Requirement
Reproduce the data below, changing "living room" to "lounge" wherever it occurs and leaving everything else as it is.
>> begin Data shown
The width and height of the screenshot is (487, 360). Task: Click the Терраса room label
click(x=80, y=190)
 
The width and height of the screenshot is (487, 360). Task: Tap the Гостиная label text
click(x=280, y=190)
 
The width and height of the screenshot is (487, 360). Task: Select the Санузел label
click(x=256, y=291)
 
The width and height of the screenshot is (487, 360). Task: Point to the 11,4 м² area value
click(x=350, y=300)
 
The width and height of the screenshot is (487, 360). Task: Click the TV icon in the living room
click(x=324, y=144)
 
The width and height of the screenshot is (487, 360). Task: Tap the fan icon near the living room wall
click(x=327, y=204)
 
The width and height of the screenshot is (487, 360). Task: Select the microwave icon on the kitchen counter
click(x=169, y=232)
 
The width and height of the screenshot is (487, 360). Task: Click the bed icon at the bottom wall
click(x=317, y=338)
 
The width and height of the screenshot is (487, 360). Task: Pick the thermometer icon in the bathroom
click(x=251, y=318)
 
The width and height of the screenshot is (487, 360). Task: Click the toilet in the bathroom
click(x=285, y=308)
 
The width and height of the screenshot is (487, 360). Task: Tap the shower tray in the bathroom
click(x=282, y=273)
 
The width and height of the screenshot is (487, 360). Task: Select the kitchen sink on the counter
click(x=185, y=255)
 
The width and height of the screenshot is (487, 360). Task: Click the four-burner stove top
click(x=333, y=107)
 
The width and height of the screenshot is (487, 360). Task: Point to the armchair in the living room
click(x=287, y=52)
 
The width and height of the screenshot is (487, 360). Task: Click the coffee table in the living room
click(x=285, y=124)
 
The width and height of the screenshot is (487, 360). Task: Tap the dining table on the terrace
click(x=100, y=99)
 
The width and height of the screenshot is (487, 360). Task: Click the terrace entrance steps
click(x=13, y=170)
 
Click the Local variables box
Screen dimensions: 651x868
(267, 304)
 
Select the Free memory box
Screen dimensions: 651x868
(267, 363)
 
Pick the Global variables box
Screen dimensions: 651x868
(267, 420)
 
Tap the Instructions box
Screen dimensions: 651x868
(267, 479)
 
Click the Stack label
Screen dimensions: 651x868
>> end Data shown
Task solution
The width and height of the screenshot is (487, 360). Task: Click the Терраса room label
click(x=80, y=190)
 
The width and height of the screenshot is (487, 360). Task: Tap the Гостиная label text
click(x=280, y=190)
 
The width and height of the screenshot is (487, 360). Task: Select the Санузел label
click(x=256, y=291)
 
The width and height of the screenshot is (487, 360). Task: Point to the 11,4 м² area value
click(x=350, y=300)
 
The width and height of the screenshot is (487, 360). Task: Click the TV icon in the lounge
click(x=324, y=144)
 
The width and height of the screenshot is (487, 360). Task: Tap the fan icon near the lounge wall
click(x=327, y=204)
 
The width and height of the screenshot is (487, 360). Task: Select the microwave icon on the kitchen counter
click(x=169, y=232)
 
The width and height of the screenshot is (487, 360). Task: Click the bed icon at the bottom wall
click(x=317, y=338)
 
The width and height of the screenshot is (487, 360). Task: Pick the thermometer icon in the bathroom
click(x=251, y=318)
 
The width and height of the screenshot is (487, 360). Task: Click the toilet in the bathroom
click(x=285, y=308)
 
The width and height of the screenshot is (487, 360). Task: Tap the shower tray in the bathroom
click(x=282, y=273)
 
The width and height of the screenshot is (487, 360). Task: Select the kitchen sink on the counter
click(x=185, y=255)
 
The width and height of the screenshot is (487, 360). Task: Click the four-burner stove top
click(x=333, y=107)
 
The width and height of the screenshot is (487, 360). Task: Point to the armchair in the lounge
click(x=287, y=52)
 
The width and height of the screenshot is (487, 360). Task: Click the coffee table in the lounge
click(x=285, y=124)
 
The width and height of the screenshot is (487, 360). Task: Tap the dining table on the terrace
click(x=100, y=99)
 
The width and height of the screenshot is (487, 360). Task: Click the terrace entrance steps
click(x=13, y=170)
 
Click the Local variables box
Screen dimensions: 651x868
(267, 304)
 
Select the Free memory box
Screen dimensions: 651x868
(267, 363)
 
Pick the Global variables box
Screen dimensions: 651x868
(267, 420)
 
Tap the Instructions box
Screen dimensions: 651x868
(267, 479)
 
Click the Stack label
Screen dimensions: 651x868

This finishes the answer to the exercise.